Прости за все, Лайали. Не вини себя за то, что произошло с Айянной. Это только моя вина. Желаю тебе счастья, и пусть твоя богиня будет милостива к тебе и твоей семье.

Герард».

Письмо я не показала никому и, перечитав еще дважды, сожгла. Герард не прав — это и моя вина тоже. Я отвечала за вверенных под мое покровительство девушек и не смогла позаботиться о них должным образом. Я не уберегла лучшую подругу, не досмотрела, не помогла. Я потеряла навсегда и Айянну, и Кадиима, артефакт, похоже, исчез, затерялся на улицах Салины, а то и на просторах Афаллии. И хуже того, где-то в другой стране осталась дочь Айянны, если девочка, конечно, еще жива, будущая земная сестра Серебряной, сирота, обреченная на жалкое существование, малышка, которая никогда не узнает ни тепла матери, ни опеки отца, ни заботы любящей семьи, ни защиты храма богини. Я могла бы снова обратиться к Герарду, могла бы попросить Мартена и Джеймса помочь в ее поисках, но даже я, далекая от бедной жизни, от истинных представлений о сиротских приютах и трущобах, понимала, сколь ничтожны шансы разыскать безымянную, безвестную девочку двух с половиной лет в огромном городе. Единственное, на что мне остается надеяться, что хоть на каплю примиряет меня с несправедливостью произошедшего — Айянна никогда не бросила бы свою дочь, даже зачатую от злого, нечестивого человека, в приюте. Подруга не могла, просто не могла так поступить, она должна была оставить дочь там, где о ней бы позаботились как должно, Айянна не обрекла бы свою плоть и кровь на убогую жизнь в нищете, не подкинула бы одаренную милостью Серебряной на чужой порог и не забыла бы о ней в тот же час. Даже если бы Айянне пришлось так поступить, то потом, когда она стала любовницей проклятого, когда положение ее несколько улучшилось, она бы обязательно вернулась за дочерью, тем паче, Герард готов был заботиться о ее ребенке.

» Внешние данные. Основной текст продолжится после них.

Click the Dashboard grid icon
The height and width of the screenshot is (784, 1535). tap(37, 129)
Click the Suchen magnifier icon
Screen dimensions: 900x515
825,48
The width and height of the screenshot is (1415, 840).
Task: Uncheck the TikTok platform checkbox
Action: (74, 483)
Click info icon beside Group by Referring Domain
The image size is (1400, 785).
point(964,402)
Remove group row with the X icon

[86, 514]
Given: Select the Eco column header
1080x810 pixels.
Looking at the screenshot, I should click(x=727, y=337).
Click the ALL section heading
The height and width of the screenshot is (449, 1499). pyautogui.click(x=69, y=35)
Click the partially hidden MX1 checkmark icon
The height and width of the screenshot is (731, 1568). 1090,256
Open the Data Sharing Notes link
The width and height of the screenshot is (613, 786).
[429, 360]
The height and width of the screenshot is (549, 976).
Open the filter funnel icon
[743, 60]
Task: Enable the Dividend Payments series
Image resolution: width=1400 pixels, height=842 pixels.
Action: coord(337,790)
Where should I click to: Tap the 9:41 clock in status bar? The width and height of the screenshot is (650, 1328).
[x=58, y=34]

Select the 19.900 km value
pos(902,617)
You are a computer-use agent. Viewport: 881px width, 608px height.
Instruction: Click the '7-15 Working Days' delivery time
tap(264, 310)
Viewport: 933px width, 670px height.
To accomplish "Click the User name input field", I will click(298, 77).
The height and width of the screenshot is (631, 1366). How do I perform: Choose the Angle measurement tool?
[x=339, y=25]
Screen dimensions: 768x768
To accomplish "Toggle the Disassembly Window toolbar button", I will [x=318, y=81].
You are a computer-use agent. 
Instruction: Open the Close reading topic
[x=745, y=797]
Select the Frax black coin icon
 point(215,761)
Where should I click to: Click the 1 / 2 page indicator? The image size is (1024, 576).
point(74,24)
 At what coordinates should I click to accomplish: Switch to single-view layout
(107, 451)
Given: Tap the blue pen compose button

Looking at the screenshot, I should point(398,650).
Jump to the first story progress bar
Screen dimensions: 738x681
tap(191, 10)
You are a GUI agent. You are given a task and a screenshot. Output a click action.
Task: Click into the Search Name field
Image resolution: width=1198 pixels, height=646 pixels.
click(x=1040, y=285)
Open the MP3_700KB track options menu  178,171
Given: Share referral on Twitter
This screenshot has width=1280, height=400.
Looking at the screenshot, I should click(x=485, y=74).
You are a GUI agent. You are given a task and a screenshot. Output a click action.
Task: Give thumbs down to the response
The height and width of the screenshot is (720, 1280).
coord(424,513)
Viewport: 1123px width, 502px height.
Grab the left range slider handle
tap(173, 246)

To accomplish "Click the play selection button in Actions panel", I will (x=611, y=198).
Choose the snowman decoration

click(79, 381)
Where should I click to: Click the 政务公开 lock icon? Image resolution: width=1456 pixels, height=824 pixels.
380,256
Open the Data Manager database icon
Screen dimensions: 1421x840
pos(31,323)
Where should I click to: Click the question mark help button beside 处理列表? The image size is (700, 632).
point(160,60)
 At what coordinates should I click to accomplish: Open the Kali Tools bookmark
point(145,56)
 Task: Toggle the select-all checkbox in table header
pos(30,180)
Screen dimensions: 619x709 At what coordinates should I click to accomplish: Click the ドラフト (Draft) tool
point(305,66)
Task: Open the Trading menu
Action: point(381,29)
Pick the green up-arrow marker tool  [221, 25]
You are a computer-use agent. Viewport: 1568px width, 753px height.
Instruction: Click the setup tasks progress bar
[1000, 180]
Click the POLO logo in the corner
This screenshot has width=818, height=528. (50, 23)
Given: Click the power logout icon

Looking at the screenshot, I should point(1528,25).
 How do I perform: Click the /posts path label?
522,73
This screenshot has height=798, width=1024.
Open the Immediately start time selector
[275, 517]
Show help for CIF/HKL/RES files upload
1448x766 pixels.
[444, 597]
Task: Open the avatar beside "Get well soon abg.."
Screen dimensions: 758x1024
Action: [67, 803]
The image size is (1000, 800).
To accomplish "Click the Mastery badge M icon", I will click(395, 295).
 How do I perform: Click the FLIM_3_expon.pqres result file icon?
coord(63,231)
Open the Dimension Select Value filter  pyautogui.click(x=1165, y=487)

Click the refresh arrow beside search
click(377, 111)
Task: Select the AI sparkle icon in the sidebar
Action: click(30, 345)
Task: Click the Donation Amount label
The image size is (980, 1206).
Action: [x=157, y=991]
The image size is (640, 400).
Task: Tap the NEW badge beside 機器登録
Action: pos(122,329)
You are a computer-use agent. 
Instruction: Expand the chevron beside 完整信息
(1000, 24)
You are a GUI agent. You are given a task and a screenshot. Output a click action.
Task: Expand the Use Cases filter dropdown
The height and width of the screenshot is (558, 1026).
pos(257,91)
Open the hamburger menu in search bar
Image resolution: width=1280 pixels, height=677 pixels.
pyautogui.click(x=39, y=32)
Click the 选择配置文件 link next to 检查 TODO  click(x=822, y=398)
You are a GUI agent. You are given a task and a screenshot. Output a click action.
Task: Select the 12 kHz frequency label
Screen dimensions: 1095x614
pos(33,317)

Или, быть может, Айянна доверила новорожденную дочь Кадииму, наказала ему стать хранителем следующей лунной сестры?

Как бы там ни было, я не могу думать о подруге плохо и не стану. Как бы там ни было, я буду чтить память Айянны и верить, что за гранью подруга обрела желанный покой, что у ее дочери все сложится хорошо и Серебряная не обойдет земную сестру милостью своей.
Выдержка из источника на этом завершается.